Merging Empty Chunks in MongoDB

Empty Chunks in MongoDB I recently wrote about one of the problems we can encounter while working with sharded clusters, which is Finding Undetected Jumbo Chunks in MongoDB. Another issue that we might run into is dealing with empty chunk management.

Chunk Maintenance

As we know, there is also an autoSplitter process that partitions chunks when they become too big. There is also a balancer process that takes care of moving chunks to ensure even distribution between all shards. So as data grows, chunks are partitioned and perhaps moved over to other shards and all is well.

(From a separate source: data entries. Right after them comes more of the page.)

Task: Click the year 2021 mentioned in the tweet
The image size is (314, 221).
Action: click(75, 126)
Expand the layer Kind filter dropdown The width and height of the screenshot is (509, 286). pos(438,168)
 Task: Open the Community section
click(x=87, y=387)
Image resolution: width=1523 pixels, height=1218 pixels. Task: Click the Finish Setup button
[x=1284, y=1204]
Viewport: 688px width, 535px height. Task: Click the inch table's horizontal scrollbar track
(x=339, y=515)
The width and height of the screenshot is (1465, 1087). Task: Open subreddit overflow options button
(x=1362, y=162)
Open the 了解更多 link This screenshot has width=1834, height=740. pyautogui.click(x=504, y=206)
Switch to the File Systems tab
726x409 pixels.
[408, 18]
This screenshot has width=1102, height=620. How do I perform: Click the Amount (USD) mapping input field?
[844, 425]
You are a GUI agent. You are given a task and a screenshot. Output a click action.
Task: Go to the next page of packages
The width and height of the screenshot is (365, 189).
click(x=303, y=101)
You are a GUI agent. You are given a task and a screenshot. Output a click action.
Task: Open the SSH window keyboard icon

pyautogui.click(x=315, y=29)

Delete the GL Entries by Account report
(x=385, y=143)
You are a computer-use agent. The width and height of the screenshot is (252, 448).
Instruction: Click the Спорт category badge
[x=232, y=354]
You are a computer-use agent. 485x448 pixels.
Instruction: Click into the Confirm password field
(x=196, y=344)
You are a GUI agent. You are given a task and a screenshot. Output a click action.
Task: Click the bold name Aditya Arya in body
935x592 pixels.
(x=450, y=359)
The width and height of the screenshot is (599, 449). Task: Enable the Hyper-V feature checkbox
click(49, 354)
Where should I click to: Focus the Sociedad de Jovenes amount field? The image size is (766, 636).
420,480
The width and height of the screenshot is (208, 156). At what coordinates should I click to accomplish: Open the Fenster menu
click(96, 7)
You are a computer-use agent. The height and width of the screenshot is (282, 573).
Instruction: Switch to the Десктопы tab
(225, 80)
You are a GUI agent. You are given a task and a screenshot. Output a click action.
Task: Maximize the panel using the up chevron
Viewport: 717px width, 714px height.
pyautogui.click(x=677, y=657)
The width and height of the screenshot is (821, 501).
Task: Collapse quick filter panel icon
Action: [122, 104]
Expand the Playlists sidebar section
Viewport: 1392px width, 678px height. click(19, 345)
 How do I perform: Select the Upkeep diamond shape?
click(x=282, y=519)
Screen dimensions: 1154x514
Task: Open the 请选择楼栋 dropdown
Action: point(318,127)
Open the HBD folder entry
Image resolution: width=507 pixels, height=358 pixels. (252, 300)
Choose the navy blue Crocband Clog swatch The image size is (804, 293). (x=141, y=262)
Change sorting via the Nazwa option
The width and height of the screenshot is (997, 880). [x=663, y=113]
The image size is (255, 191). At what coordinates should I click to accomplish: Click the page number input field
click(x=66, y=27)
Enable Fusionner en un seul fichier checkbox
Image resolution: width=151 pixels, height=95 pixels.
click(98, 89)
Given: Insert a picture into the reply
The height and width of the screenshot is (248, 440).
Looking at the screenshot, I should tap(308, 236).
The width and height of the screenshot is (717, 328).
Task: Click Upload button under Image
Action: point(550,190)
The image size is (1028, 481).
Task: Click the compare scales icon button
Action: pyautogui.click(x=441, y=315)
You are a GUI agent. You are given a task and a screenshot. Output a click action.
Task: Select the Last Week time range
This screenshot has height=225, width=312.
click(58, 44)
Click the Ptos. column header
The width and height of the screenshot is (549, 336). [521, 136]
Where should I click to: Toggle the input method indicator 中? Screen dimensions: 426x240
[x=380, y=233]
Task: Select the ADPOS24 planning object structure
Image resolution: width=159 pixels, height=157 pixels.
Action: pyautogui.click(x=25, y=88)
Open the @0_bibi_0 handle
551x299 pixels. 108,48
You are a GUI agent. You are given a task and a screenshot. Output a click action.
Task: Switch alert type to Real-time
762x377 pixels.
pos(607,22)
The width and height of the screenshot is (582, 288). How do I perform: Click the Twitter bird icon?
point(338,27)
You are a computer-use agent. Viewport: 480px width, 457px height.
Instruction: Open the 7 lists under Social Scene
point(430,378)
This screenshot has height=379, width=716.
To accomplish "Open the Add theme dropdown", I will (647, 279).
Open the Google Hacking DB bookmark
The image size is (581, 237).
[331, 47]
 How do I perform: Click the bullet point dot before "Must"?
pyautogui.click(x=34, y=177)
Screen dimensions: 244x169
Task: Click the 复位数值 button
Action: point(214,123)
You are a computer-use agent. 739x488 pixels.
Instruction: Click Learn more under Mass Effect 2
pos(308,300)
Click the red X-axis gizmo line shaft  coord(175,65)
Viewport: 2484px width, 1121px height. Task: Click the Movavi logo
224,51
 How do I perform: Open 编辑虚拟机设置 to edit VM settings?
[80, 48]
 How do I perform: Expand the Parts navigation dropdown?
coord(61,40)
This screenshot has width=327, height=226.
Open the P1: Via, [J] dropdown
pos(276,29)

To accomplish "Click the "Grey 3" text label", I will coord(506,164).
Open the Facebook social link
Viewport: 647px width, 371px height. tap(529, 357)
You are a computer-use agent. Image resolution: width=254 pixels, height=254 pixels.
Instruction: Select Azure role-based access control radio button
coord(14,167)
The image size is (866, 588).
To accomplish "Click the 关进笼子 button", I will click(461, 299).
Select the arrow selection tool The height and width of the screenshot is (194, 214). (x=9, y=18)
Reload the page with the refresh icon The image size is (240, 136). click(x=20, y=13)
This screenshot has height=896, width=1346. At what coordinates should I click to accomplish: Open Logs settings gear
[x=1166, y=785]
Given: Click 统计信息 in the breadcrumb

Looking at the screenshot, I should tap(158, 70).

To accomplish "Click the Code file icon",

But what happens when we delete data? It can be the case that some chunks are now empty. If we delete a lot of data, perhaps a significant number of the chunks will be empty. This can be a significant issue for sharded collections with a TTL index.

Potential Issues

One of the potential problems when dealing with a high percentage of empty chunks is uneven data distribution. The balancer will make sure the number of chunks on each shard is roughly the same, but it does not take into account whether the chunks are empty or not. So you might end up with a cluster that looks balanced, but in reality, a few shards have way more data than the rest.

To deal with this problem, the first step is to identify empty chunks.

Identifying Empty Chunks

To illustrate this, let’s consider a client’s collection that is sharded by the “org_id” field. Let’s assume the collection currently has the following chunks ranges:

minKey –> 1
1 -–> 5
5 —-> 10
10 –> 15
15 —-> 20
….

We can use the dataSize command to determine the size of a chunk. This command receives the chunk range as part of the arguments. For example, to check how many documents we have on the third chunk, we would run:

Shell

db.runCommand({ dataSize: "mydatabase.clients", keyPattern: { org_id: 1 }, min: { org_id: 5 }, max: { org_id: 10 } })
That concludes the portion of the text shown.